→ **Stated goal**:
Locate every line in the records below that contains the string "Instruction" and copy each of those lines. Match case.

→ **Records for locating described items**:
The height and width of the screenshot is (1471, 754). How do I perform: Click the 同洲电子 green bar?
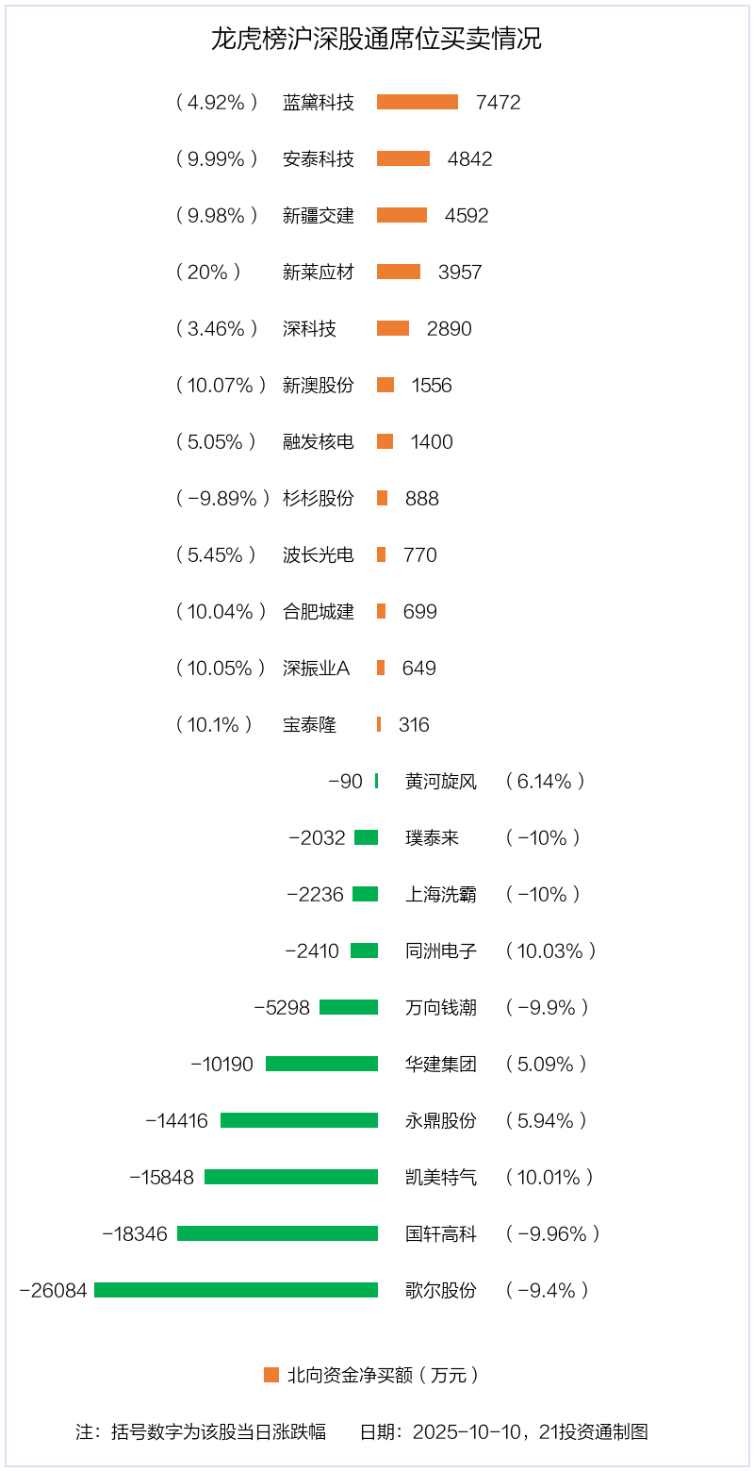click(x=364, y=950)
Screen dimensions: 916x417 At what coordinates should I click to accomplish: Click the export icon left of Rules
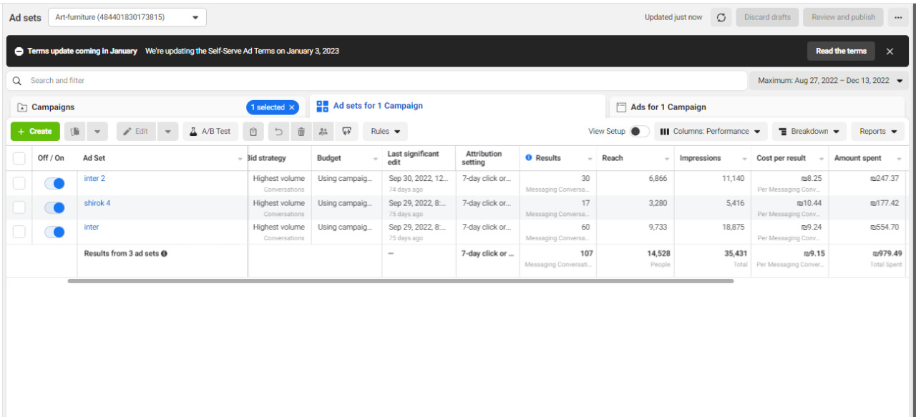[x=347, y=132]
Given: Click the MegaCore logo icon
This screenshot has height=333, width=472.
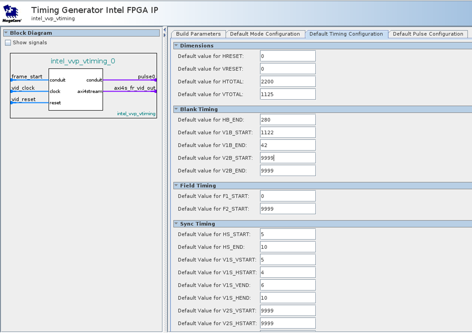Looking at the screenshot, I should tap(12, 14).
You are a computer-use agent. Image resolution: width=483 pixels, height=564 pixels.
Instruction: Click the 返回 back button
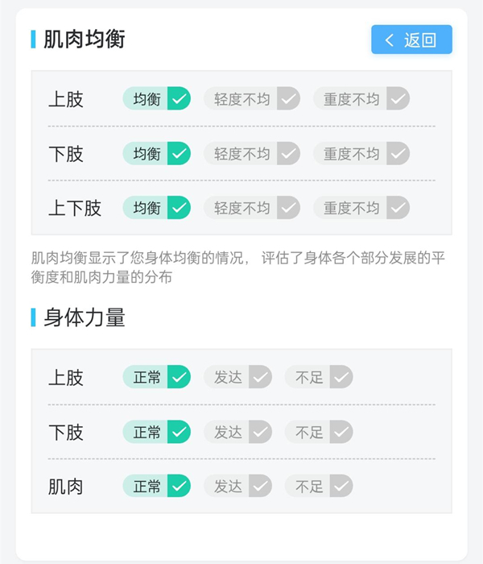point(411,39)
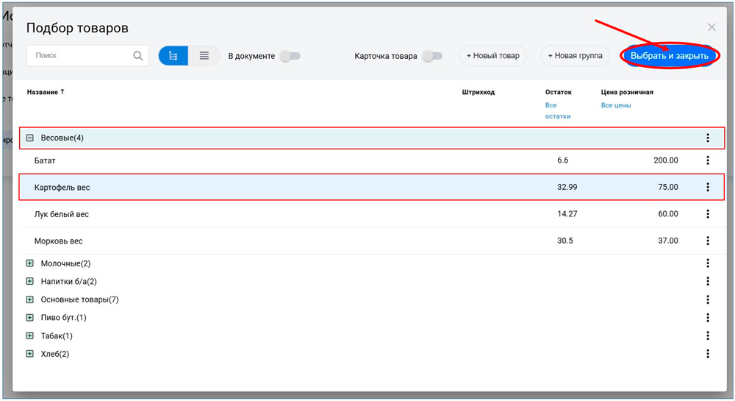The height and width of the screenshot is (401, 735).
Task: Open three-dot menu for Морковь вес
Action: click(707, 241)
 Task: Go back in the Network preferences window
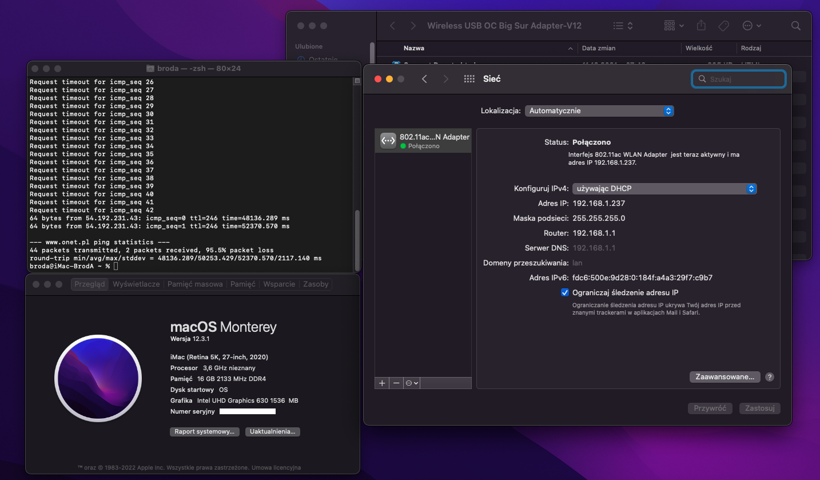(424, 79)
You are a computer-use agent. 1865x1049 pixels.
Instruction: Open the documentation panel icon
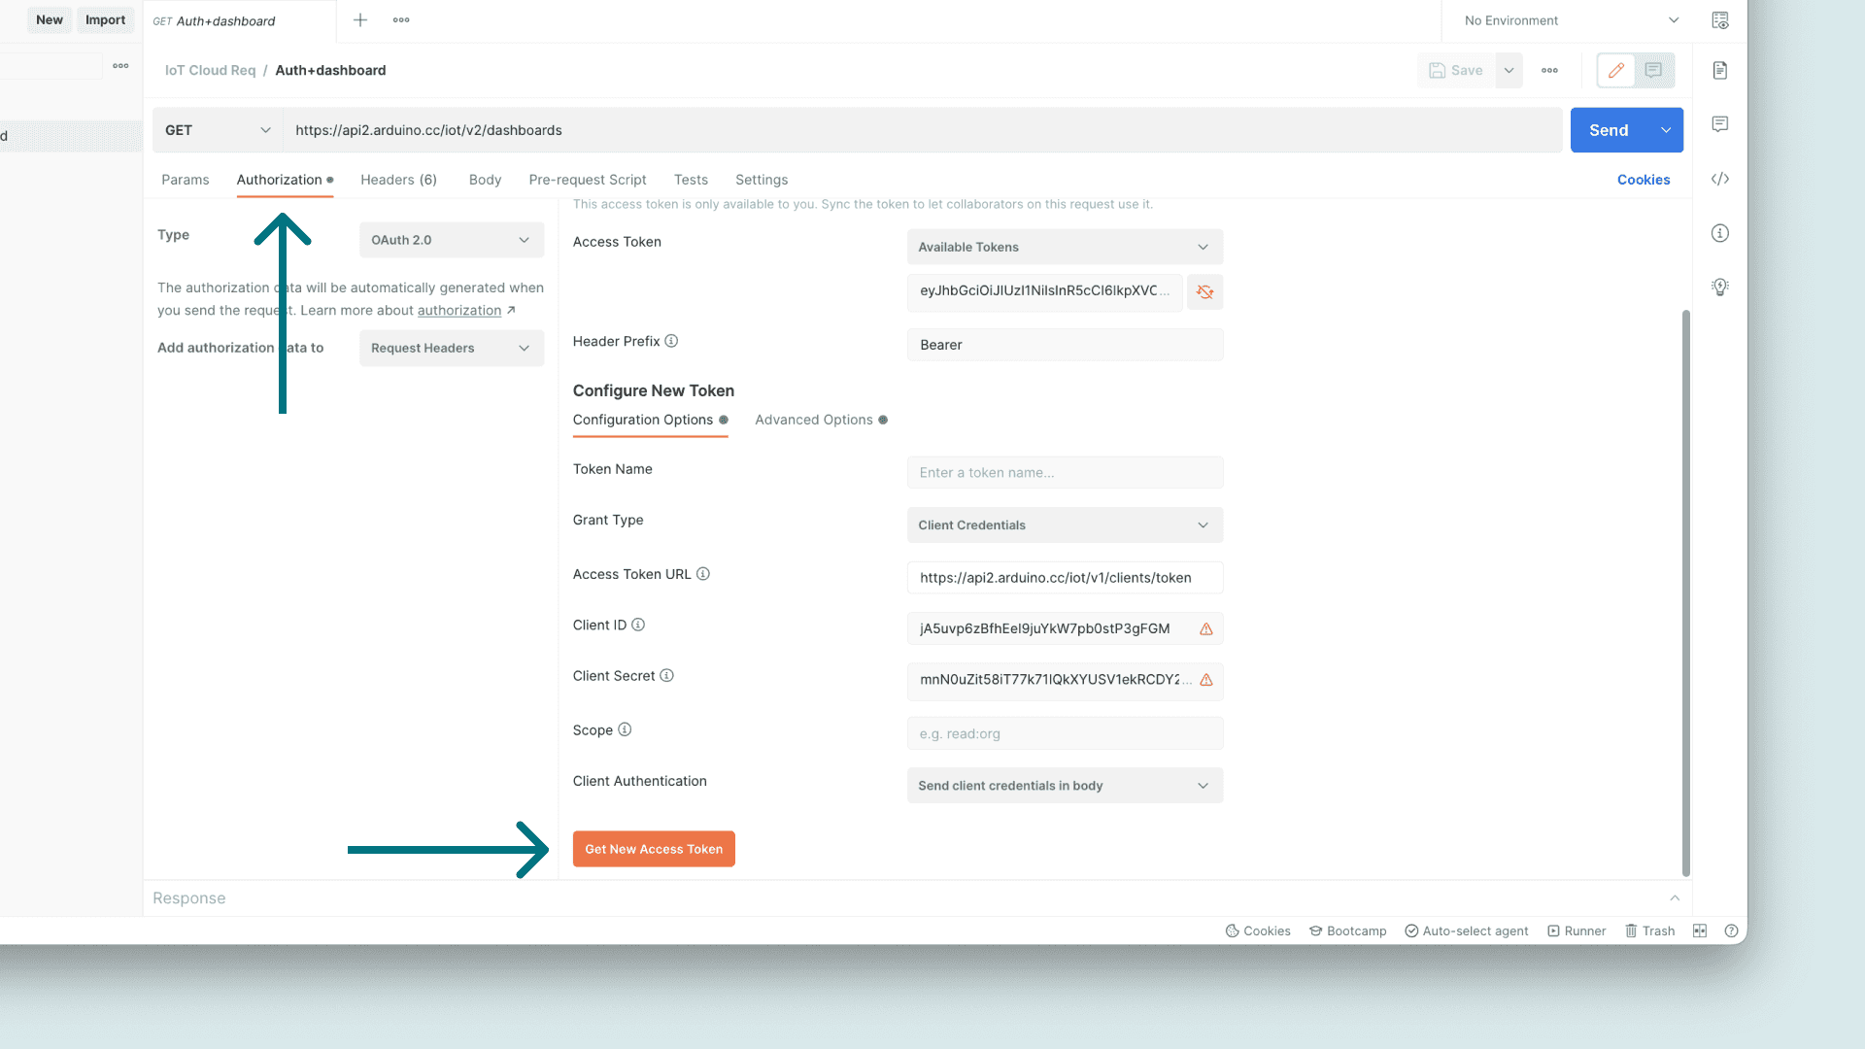(x=1720, y=70)
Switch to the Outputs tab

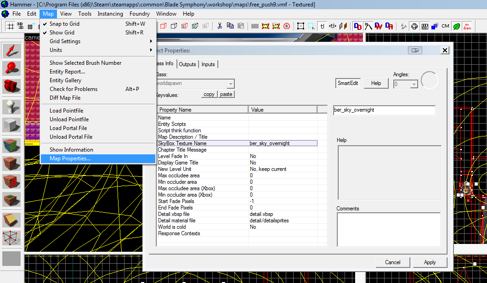tap(187, 64)
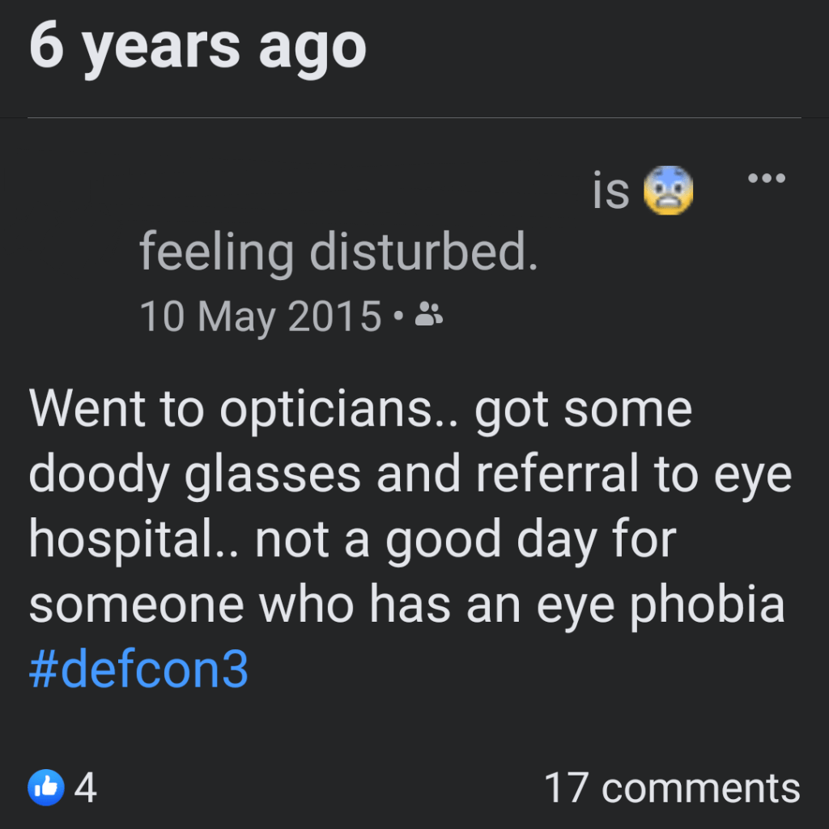Screen dimensions: 829x829
Task: Open the 17 comments link
Action: tap(672, 788)
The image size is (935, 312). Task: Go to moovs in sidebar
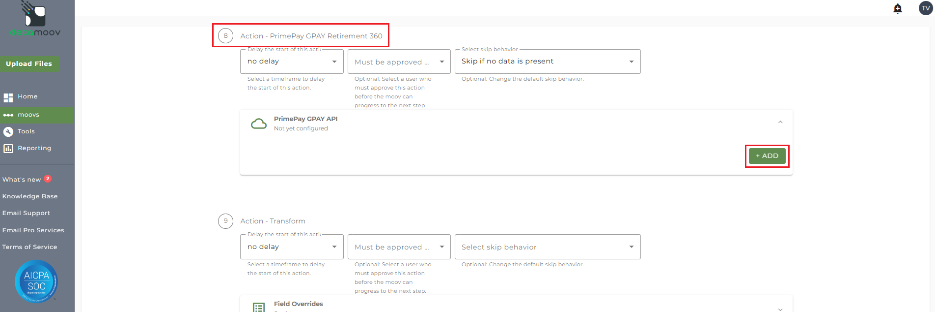click(28, 115)
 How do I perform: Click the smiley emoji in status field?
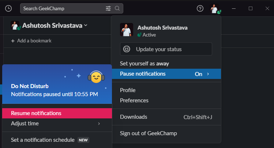pyautogui.click(x=127, y=49)
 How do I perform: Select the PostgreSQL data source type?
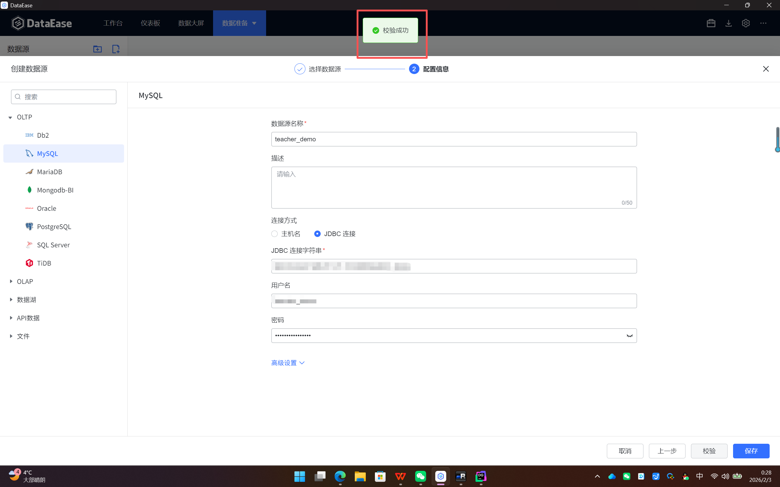click(54, 226)
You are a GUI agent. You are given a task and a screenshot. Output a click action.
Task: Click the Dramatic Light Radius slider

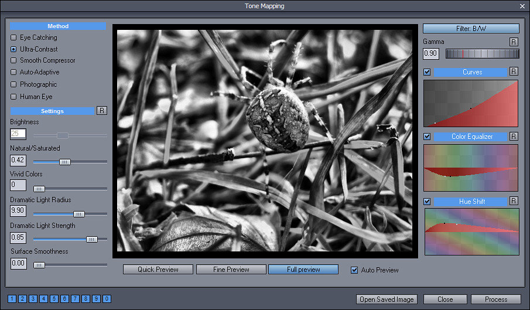70,214
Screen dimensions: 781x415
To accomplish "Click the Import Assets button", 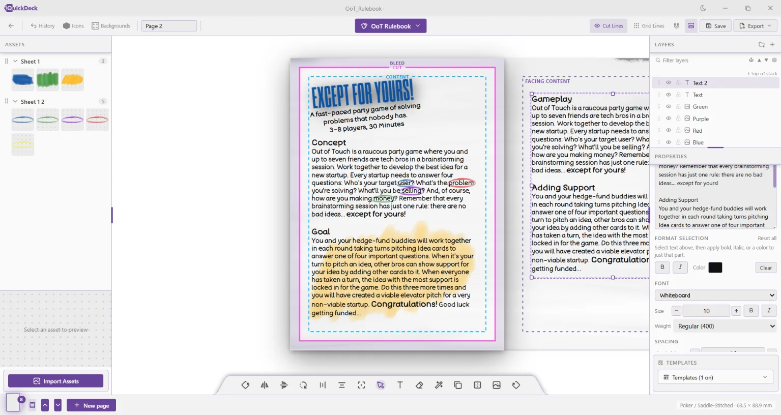I will (x=56, y=381).
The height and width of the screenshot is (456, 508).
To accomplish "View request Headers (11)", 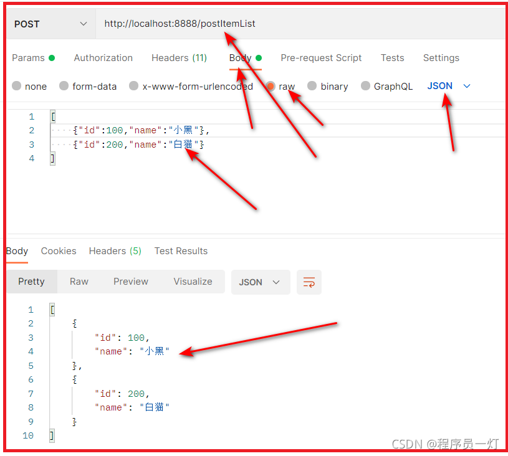I will click(179, 58).
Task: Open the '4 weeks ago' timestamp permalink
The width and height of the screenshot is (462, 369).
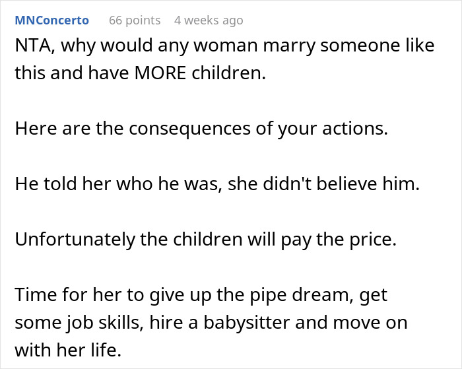Action: click(209, 20)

→ **Correct output**:
Instruction: Click the 返回 back button
Instruction: Open the documentation panel icon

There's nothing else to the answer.